Television musings and Leverage

Dec 10, 2008 08:57

Like many people, when it comes to tv shows, I suffer from SASS - Short Attention Span Syndrome. When a new show comes on, the writers/actors have one, maybe two, chances to capture my attention. If it's a show peopled by actors I'm unfamiliar with, they'd better grab it within fifteen minutes, or it's hasta la vista, baby.

In some cases, a show that has actors I'm familiar with and enjoy watching will have a much better chance of keeping me as a viewer than a show with unknowns, even if its a show I'm not 100% wild about. House retained my viewership the first year mostly because of Hugh Laurie. Bones, of course, has David Boreanas. However, just because I like a certain actor doesn't necessarily mean I'll watch the show. Nicholas Brendon could not make me watch more than 30 minutes of Kitchen Confidential, and despite the fact that I like both Alyson Hanigan and Neil Patrick Harris, I have never been able to get through more than five minutes of How I Met Your Mother.

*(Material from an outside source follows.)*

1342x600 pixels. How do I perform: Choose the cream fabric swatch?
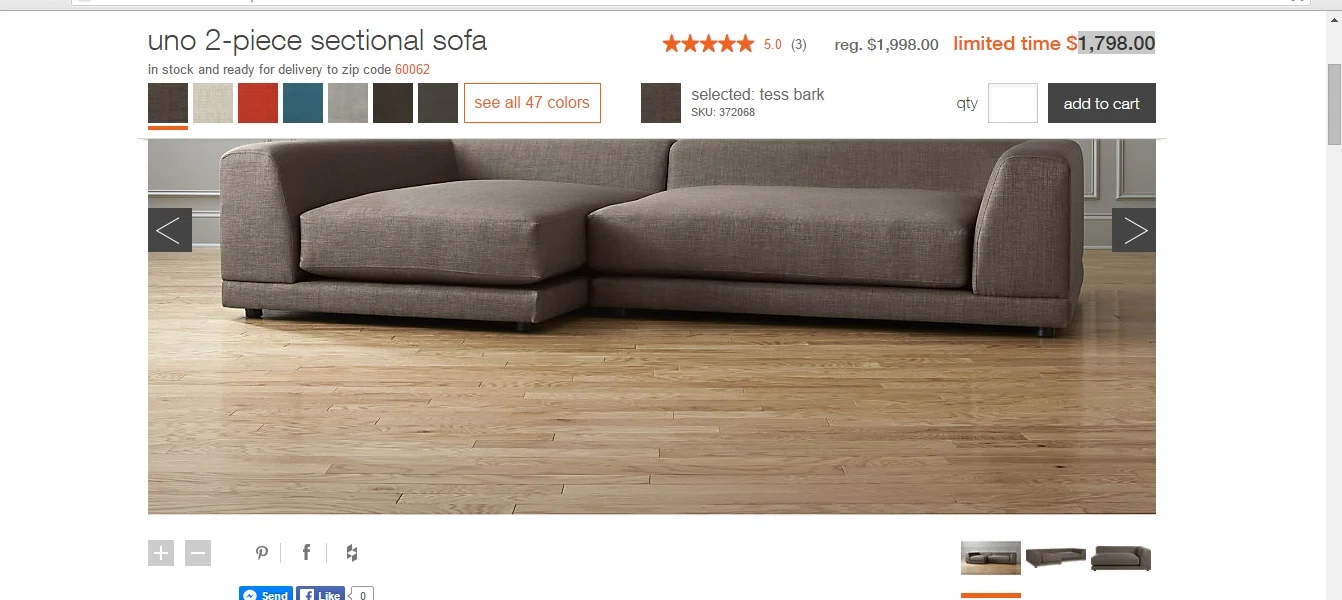tap(213, 103)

So, because of my SASS, and because there's just so much out there anymore what with the non-big three networks also producing original series, a show really has to grab me to keep me coming back. Last night, I watched just such a show.

I got quite a bit of feedback when I posted on Monday that I had forgotten to watch the pilot of Leverage. The consensus seemed to be that it was watchable without being outstanding. I disagree.

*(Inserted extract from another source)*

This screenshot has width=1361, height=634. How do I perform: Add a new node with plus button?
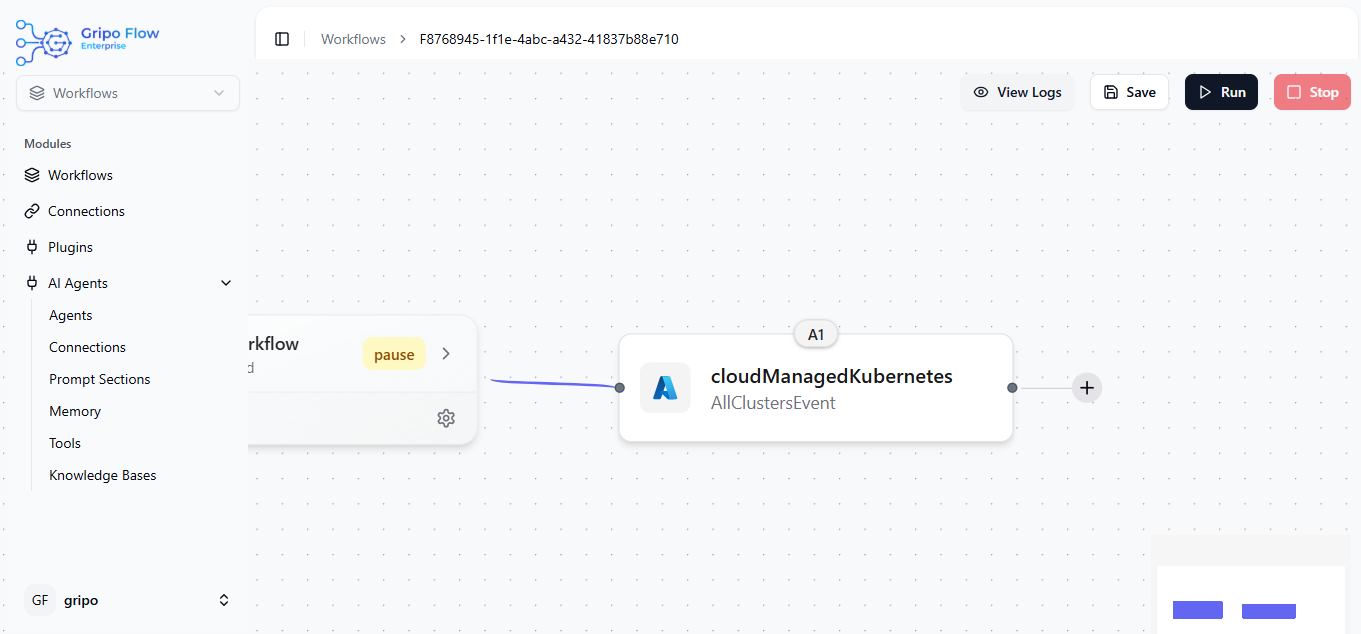[1087, 388]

I FREAKING LOVED IT!!!!! LOL

Seriously, I loved every single minute of it. The cast is great with an instant chemistry that I totally bought into. Tim Hutton's rather dissolute, possibly alcoholic, leader, Nathan Ford, looks careworn and bitter, but his heart is still pure. *g* The others are the kind of charming criminals that bring to mind Robert Wagner's Alexander Mundy from the 1960's show, It Takes a Thief. And I loved the way the show gave us background on these characters in very brief flashbacks that told us quite a lot about them without boring us or taking us away from the main plot for too long.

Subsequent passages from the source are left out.